== WHAT THE TASK REQUIRES ==
Write out the rows below again word for word, starting at the first row and ending at the line that contains "click(x=15, y=106)", with both ends included.

== GIVEN INFORMATION ==
□ □ □ □ □ □ □

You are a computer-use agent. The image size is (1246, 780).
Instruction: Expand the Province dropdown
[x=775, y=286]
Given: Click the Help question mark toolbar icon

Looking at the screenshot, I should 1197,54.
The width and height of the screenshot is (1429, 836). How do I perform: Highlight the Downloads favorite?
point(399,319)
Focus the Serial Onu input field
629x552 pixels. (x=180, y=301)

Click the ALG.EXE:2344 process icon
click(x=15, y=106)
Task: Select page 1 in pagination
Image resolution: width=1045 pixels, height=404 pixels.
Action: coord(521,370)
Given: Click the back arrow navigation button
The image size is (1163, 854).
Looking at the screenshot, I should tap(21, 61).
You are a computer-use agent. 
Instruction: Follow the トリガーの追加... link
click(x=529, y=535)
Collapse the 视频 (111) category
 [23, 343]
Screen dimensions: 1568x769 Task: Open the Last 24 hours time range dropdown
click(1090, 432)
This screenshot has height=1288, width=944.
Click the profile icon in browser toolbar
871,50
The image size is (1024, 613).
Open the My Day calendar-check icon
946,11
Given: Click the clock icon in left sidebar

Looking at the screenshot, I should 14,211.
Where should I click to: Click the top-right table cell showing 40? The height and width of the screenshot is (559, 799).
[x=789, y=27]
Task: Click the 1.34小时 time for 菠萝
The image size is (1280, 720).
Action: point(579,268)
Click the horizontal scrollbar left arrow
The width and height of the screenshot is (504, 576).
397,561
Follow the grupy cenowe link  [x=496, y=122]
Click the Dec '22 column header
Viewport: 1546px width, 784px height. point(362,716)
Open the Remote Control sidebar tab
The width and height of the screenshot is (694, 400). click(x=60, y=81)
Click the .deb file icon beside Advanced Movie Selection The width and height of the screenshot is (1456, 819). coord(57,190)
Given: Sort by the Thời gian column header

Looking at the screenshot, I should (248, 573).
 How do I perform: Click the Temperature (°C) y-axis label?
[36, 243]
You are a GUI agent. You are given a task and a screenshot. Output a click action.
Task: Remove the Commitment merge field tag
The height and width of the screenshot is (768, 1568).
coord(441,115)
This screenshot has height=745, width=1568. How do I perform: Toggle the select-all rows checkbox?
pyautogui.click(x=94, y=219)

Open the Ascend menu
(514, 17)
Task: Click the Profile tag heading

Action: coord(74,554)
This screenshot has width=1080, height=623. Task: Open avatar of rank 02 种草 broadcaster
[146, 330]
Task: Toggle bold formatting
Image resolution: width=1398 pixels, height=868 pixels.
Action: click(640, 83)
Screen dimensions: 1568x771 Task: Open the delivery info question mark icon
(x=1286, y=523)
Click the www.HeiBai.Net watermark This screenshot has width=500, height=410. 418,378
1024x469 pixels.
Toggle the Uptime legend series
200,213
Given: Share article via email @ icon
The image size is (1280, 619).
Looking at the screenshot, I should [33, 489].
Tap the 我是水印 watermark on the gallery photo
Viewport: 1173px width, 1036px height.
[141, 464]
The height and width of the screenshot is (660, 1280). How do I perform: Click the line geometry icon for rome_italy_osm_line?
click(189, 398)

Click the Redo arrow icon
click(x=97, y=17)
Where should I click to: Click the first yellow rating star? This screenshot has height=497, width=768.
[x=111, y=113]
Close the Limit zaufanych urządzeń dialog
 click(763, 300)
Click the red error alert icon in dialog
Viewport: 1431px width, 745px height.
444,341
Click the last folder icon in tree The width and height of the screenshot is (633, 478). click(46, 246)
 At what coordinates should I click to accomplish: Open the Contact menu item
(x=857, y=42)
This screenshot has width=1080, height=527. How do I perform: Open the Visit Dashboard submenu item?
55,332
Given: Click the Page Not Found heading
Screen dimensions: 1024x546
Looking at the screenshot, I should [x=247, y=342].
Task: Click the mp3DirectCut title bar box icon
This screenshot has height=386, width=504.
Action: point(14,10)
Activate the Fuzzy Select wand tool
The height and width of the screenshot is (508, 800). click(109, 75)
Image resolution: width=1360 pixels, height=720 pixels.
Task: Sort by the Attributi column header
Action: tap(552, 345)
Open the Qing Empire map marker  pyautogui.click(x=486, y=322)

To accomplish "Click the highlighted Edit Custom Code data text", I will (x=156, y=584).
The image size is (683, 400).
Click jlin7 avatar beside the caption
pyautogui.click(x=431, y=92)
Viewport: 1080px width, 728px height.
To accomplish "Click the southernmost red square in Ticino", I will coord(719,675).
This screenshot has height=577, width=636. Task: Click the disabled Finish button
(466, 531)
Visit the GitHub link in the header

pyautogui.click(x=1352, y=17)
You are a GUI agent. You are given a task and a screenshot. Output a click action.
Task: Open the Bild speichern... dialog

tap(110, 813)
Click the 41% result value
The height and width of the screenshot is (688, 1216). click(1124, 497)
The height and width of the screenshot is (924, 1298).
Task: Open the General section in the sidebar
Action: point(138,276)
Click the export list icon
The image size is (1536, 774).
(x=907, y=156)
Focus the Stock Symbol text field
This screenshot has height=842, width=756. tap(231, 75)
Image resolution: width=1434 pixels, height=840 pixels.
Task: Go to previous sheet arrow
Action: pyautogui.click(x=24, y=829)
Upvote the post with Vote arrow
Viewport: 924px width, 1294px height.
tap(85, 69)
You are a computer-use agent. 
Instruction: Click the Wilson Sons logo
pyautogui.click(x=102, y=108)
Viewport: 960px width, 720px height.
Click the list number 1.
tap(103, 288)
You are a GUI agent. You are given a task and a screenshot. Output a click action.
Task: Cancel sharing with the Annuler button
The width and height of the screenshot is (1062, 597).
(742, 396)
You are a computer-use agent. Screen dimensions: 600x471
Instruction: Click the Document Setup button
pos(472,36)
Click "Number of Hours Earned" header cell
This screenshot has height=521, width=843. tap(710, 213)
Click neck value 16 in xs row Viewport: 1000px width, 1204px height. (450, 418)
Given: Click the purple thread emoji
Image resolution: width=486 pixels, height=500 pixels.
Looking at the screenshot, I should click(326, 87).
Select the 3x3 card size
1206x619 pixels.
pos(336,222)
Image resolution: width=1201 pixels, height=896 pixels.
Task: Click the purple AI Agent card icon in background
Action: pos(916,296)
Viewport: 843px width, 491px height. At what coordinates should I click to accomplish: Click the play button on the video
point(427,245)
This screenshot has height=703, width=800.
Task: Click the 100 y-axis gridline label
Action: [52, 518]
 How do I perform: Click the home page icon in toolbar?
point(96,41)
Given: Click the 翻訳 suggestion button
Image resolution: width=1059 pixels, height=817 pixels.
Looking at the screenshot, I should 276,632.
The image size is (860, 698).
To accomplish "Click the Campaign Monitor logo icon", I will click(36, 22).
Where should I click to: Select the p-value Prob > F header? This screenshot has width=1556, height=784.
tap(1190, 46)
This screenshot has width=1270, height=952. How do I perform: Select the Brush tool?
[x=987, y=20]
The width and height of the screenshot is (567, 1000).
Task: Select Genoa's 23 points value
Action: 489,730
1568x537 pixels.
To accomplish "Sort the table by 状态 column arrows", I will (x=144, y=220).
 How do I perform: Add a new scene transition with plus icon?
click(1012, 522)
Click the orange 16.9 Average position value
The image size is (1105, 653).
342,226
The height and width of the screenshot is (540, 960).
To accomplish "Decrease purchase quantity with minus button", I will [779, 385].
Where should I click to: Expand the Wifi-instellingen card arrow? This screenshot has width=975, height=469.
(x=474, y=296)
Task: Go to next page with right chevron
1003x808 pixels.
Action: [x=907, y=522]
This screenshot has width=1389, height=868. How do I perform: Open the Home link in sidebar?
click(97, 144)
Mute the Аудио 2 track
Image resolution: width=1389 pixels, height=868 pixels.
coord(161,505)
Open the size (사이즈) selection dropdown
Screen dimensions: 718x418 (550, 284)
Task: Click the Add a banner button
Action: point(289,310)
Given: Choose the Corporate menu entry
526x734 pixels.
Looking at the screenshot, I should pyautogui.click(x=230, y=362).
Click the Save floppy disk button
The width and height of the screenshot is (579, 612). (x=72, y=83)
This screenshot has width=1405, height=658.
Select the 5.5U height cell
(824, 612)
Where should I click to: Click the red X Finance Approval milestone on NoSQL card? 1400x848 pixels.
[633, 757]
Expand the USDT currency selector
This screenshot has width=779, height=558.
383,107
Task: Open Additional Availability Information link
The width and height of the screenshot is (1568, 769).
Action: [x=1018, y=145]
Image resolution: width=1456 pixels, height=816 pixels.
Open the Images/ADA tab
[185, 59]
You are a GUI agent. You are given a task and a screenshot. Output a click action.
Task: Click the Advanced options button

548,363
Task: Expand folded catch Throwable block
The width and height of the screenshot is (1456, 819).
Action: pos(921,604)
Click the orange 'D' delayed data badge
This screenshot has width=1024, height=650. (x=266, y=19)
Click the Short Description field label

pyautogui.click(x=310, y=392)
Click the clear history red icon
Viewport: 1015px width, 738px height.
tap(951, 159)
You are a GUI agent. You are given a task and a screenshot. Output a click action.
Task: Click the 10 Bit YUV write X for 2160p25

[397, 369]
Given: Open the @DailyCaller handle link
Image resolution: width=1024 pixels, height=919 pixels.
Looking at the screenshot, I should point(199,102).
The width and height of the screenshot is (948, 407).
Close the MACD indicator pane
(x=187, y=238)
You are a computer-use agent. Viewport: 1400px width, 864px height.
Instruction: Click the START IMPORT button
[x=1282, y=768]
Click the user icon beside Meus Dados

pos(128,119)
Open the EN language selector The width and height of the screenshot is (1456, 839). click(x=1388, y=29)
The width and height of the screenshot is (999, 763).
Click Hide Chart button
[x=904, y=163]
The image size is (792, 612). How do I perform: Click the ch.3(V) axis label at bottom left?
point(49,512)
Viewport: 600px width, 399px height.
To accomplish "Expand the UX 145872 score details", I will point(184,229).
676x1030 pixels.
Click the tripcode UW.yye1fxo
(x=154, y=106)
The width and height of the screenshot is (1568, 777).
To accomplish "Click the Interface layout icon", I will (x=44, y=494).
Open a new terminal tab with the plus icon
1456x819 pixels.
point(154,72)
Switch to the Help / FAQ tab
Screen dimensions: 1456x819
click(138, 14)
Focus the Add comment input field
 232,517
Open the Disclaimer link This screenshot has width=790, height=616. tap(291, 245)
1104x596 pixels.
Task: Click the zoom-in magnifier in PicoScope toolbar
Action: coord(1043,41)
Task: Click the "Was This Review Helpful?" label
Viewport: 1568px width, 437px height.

□ □ □ □ □ □ □

== WRITTEN RESPONSE ==
You are a computer-use agent. The image size is (1246, 780).
Instruction: Expand the Province dropdown
[x=775, y=286]
Given: Click the Help question mark toolbar icon

Looking at the screenshot, I should 1197,54.
The width and height of the screenshot is (1429, 836). How do I perform: Highlight the Downloads favorite?
point(399,319)
Focus the Serial Onu input field
629x552 pixels. (x=180, y=301)

Click the ALG.EXE:2344 process icon
click(x=15, y=106)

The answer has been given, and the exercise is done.